Task to carry out
Which lines hold the word "Select"? Copy each of them from the material.

Supplied material
◇ ◇ ◇ ◇ ◇

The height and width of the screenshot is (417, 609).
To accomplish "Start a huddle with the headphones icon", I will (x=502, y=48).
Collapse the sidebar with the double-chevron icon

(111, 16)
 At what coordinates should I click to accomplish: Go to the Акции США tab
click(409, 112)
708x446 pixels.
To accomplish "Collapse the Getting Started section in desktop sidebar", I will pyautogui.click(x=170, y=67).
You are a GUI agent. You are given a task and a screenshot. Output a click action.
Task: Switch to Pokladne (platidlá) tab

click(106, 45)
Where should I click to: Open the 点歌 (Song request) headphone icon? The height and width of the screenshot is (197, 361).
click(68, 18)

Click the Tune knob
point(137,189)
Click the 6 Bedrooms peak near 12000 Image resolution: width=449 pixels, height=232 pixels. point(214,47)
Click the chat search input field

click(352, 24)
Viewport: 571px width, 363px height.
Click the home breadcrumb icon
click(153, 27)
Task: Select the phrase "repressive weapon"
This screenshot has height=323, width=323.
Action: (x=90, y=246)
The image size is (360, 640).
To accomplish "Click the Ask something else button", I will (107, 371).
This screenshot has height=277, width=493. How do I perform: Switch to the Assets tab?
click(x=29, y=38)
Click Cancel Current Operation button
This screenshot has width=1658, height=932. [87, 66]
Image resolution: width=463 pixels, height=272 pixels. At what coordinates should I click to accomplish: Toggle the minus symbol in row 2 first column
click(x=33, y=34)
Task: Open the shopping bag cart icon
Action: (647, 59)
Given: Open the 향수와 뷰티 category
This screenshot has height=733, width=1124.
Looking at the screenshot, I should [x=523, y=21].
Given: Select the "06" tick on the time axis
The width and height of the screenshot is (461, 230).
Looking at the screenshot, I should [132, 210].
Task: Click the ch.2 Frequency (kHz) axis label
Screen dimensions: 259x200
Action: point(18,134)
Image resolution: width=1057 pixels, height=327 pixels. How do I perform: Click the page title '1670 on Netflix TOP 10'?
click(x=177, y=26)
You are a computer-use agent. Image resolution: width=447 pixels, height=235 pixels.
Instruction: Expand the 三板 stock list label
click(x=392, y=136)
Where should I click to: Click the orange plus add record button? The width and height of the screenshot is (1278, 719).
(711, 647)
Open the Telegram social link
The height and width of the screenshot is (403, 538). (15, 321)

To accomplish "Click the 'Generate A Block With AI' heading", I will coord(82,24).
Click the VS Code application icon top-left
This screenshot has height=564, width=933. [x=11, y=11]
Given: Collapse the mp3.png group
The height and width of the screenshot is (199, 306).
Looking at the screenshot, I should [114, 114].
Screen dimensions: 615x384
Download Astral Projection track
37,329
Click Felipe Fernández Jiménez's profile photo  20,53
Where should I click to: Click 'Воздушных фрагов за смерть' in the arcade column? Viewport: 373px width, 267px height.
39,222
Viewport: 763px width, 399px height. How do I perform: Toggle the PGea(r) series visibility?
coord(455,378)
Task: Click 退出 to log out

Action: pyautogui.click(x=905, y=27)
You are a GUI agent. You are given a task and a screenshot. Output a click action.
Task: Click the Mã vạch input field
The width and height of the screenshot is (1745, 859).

◇ ◇ ◇ ◇ ◇

Expected output
Task: Select the phrase "repressive weapon"
Given: Select the "06" tick on the time axis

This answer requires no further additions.